— Exercise —
Starting with the line containing "This screenshot has" and continuing through the end of the data, rewrite those lines with "chevron" changed to "arrow" and everything else unchanged. Leave out the pictures.

— Entries shown —
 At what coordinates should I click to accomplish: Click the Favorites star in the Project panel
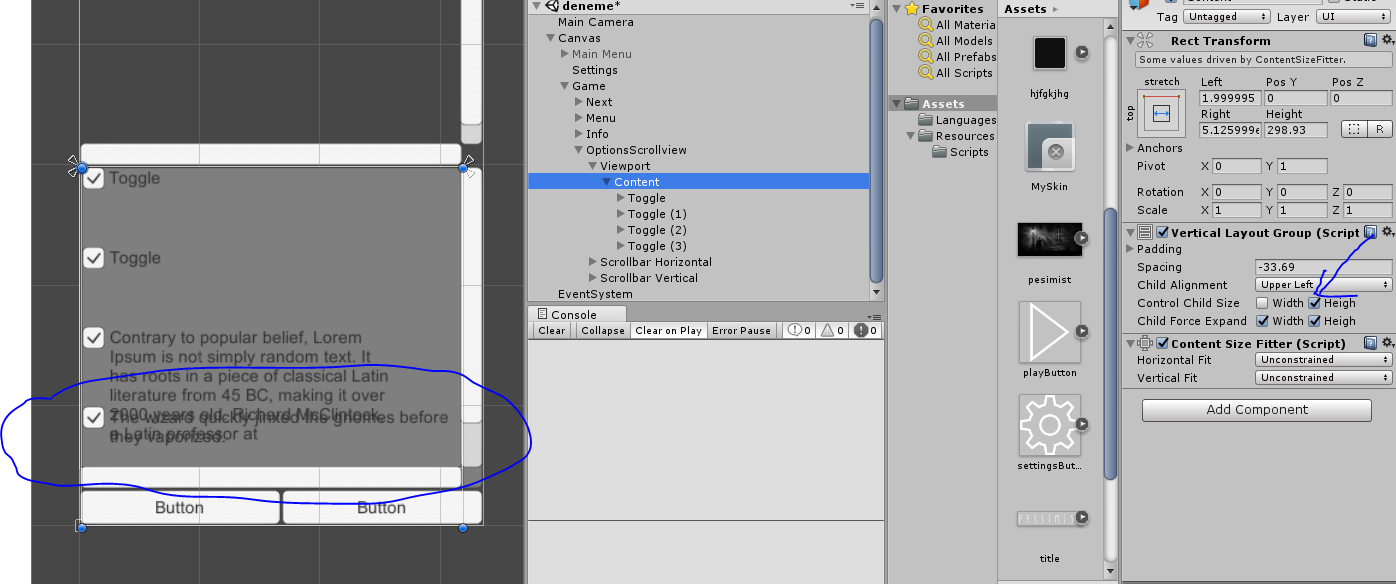coord(911,8)

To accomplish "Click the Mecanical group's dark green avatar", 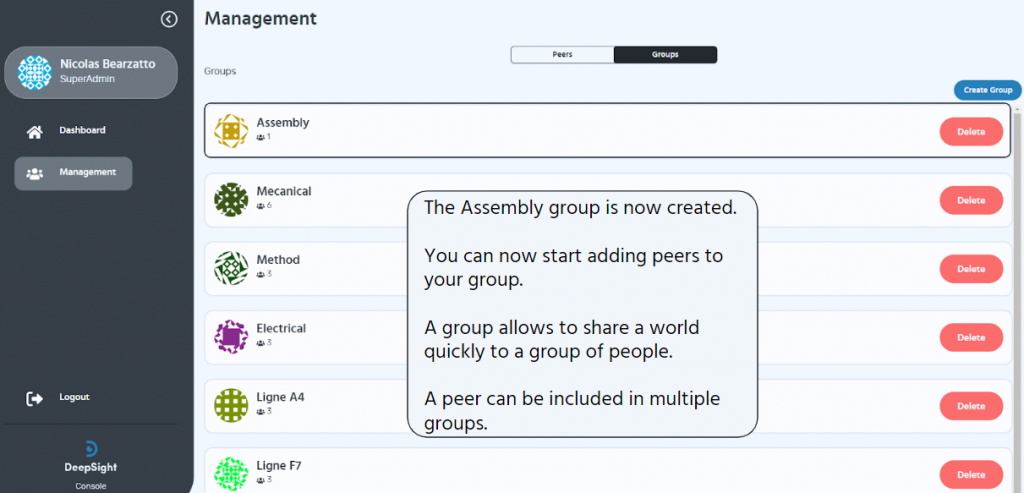I will tap(231, 200).
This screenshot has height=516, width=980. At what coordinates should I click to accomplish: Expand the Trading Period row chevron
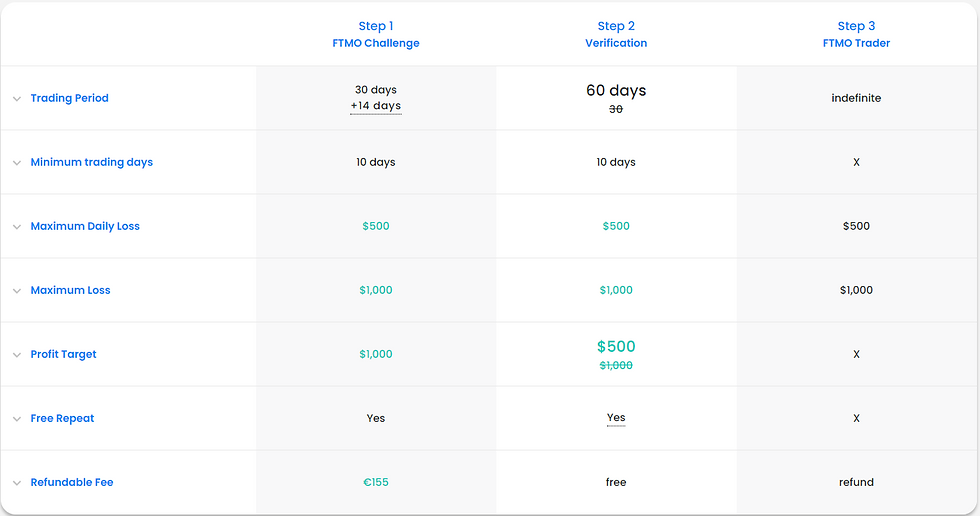tap(17, 99)
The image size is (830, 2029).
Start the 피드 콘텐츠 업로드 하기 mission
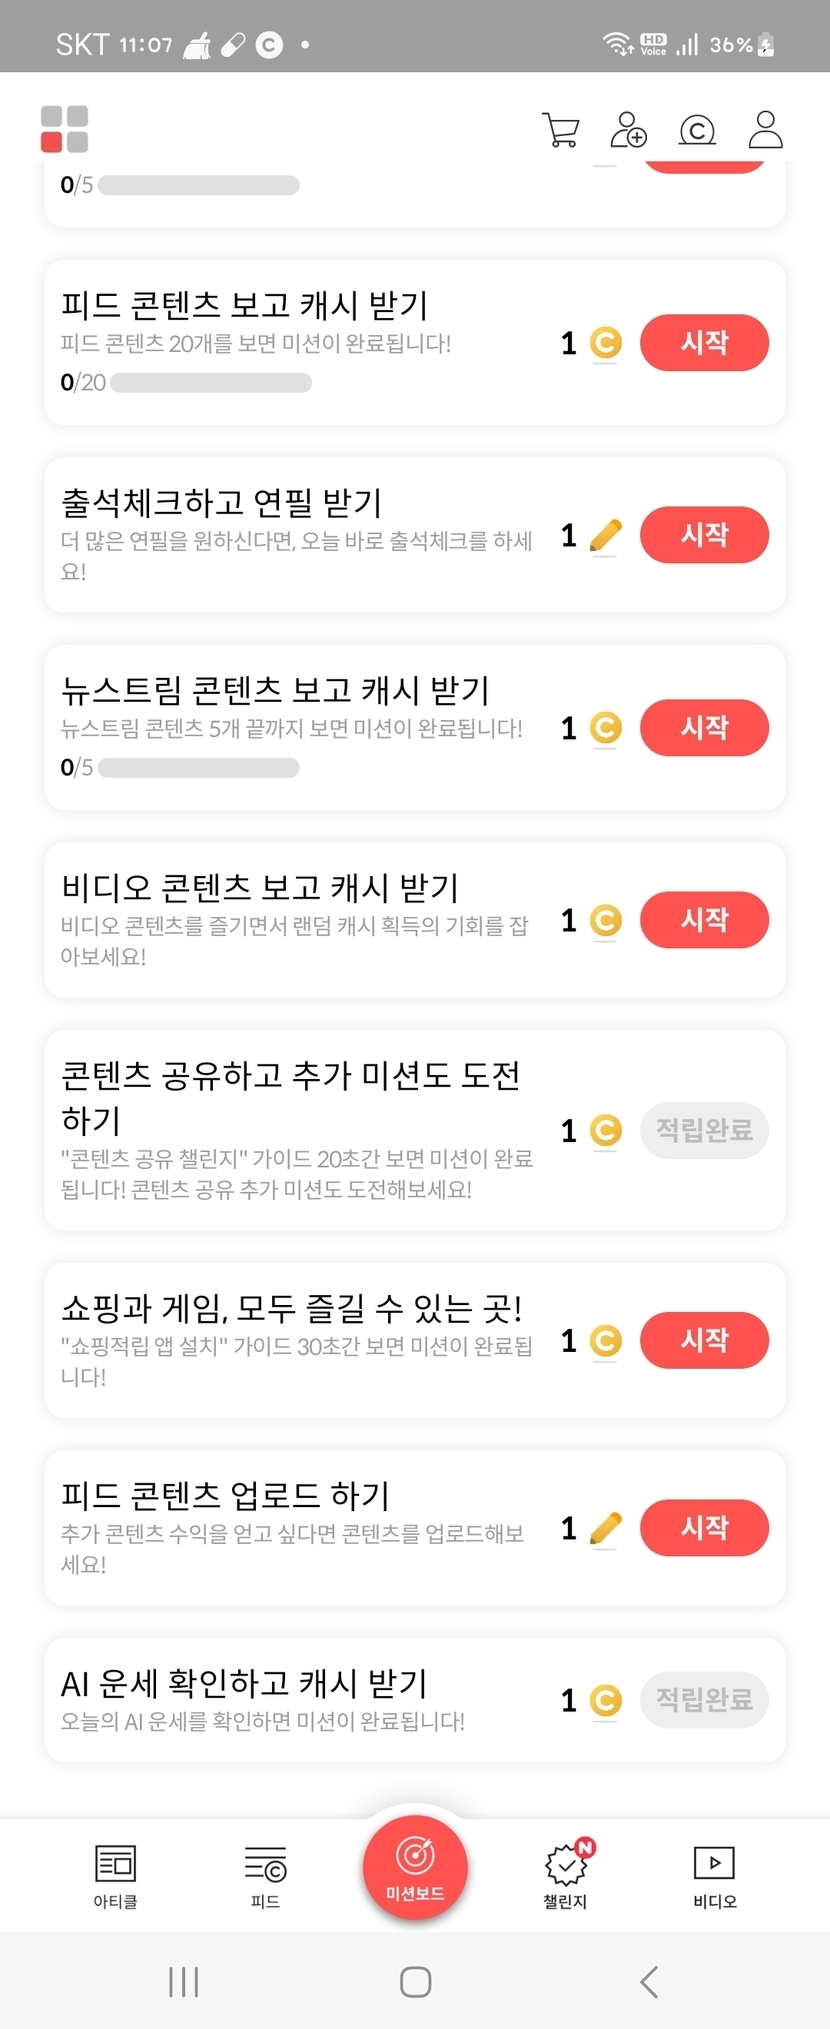704,1527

— Task response —
This screenshot has height=516, width=980. At what coordinates should I click to accomplish: Expand the Trading Period row arrow
tap(17, 99)
The image size is (830, 2029).
Start the 피드 콘텐츠 업로드 하기 mission
704,1527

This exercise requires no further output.